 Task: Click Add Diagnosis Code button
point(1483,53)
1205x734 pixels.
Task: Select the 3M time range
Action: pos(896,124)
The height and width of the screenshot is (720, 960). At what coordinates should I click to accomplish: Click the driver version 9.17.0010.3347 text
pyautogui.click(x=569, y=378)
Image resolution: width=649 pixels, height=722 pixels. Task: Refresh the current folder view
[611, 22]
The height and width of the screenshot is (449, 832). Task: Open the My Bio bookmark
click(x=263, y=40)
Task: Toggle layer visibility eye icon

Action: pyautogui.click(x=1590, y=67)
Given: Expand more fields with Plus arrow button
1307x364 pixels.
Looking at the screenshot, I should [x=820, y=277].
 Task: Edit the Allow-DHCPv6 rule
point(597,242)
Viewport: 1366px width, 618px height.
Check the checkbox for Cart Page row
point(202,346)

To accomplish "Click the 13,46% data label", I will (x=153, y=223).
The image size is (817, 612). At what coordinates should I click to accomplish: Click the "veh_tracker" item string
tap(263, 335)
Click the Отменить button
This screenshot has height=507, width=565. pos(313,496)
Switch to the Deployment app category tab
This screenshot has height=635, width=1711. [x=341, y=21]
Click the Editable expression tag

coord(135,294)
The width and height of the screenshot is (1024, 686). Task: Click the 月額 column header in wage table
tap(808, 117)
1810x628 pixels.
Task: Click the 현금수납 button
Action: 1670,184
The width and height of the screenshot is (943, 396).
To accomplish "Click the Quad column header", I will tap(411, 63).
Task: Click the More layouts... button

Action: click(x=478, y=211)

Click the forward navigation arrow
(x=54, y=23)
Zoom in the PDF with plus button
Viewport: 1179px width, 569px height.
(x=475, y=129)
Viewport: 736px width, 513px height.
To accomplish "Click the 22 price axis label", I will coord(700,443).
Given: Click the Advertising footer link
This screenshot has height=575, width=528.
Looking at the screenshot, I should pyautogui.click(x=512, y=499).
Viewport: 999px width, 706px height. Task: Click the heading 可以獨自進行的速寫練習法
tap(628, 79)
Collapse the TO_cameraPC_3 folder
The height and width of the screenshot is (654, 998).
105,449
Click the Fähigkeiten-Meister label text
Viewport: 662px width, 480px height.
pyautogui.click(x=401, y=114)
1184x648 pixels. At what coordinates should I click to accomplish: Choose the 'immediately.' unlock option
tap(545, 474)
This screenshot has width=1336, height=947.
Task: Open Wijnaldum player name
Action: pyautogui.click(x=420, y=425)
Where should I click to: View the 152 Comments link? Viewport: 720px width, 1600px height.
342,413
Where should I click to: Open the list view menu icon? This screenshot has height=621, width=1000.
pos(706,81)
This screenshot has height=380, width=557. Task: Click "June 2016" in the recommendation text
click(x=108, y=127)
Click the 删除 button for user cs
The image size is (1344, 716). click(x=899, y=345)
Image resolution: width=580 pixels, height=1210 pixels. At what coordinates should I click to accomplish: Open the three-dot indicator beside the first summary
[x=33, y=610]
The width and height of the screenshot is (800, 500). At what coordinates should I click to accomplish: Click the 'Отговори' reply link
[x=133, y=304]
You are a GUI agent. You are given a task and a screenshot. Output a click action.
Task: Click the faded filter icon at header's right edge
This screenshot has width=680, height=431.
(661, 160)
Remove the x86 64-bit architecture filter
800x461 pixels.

[YOUR INSTRUCTIONS]: Each line of the data must be retyped exactly as written.

[REPLY]:
 Task: Click Add Diagnosis Code button
point(1483,53)
1205x734 pixels.
Task: Select the 3M time range
Action: pos(896,124)
The height and width of the screenshot is (720, 960). At what coordinates should I click to accomplish: Click the driver version 9.17.0010.3347 text
pyautogui.click(x=569, y=378)
Image resolution: width=649 pixels, height=722 pixels. Task: Refresh the current folder view
[611, 22]
The height and width of the screenshot is (449, 832). Task: Open the My Bio bookmark
click(x=263, y=40)
Task: Toggle layer visibility eye icon

Action: pyautogui.click(x=1590, y=67)
Given: Expand more fields with Plus arrow button
1307x364 pixels.
Looking at the screenshot, I should [x=820, y=277].
 Task: Edit the Allow-DHCPv6 rule
point(597,242)
Viewport: 1366px width, 618px height.
Check the checkbox for Cart Page row
point(202,346)

To accomplish "Click the 13,46% data label", I will (x=153, y=223).
The image size is (817, 612). At what coordinates should I click to accomplish: Click the "veh_tracker" item string
tap(263, 335)
Click the Отменить button
This screenshot has height=507, width=565. pos(313,496)
Switch to the Deployment app category tab
This screenshot has height=635, width=1711. [x=341, y=21]
Click the Editable expression tag

coord(135,294)
The width and height of the screenshot is (1024, 686). Task: Click the 月額 column header in wage table
tap(808, 117)
1810x628 pixels.
Task: Click the 현금수납 button
Action: 1670,184
The width and height of the screenshot is (943, 396).
To accomplish "Click the Quad column header", I will tap(411, 63).
Task: Click the More layouts... button

Action: click(x=478, y=211)

Click the forward navigation arrow
(x=54, y=23)
Zoom in the PDF with plus button
Viewport: 1179px width, 569px height.
(x=475, y=129)
Viewport: 736px width, 513px height.
To accomplish "Click the 22 price axis label", I will coord(700,443).
Given: Click the Advertising footer link
This screenshot has height=575, width=528.
Looking at the screenshot, I should pyautogui.click(x=512, y=499).
Viewport: 999px width, 706px height. Task: Click the heading 可以獨自進行的速寫練習法
tap(628, 79)
Collapse the TO_cameraPC_3 folder
The height and width of the screenshot is (654, 998).
105,449
Click the Fähigkeiten-Meister label text
Viewport: 662px width, 480px height.
pyautogui.click(x=401, y=114)
1184x648 pixels. At what coordinates should I click to accomplish: Choose the 'immediately.' unlock option
tap(545, 474)
This screenshot has width=1336, height=947.
Task: Open Wijnaldum player name
Action: pyautogui.click(x=420, y=425)
Where should I click to: View the 152 Comments link? Viewport: 720px width, 1600px height.
342,413
Where should I click to: Open the list view menu icon? This screenshot has height=621, width=1000.
pos(706,81)
This screenshot has height=380, width=557. Task: Click "June 2016" in the recommendation text
click(x=108, y=127)
Click the 删除 button for user cs
The image size is (1344, 716). click(x=899, y=345)
Image resolution: width=580 pixels, height=1210 pixels. At what coordinates should I click to accomplish: Open the three-dot indicator beside the first summary
[x=33, y=610]
The width and height of the screenshot is (800, 500). At what coordinates should I click to accomplish: Click the 'Отговори' reply link
[x=133, y=304]
You are a GUI agent. You are given a task and a screenshot. Output a click action.
Task: Click the faded filter icon at header's right edge
This screenshot has width=680, height=431.
(661, 160)
Remove the x86 64-bit architecture filter
800x461 pixels.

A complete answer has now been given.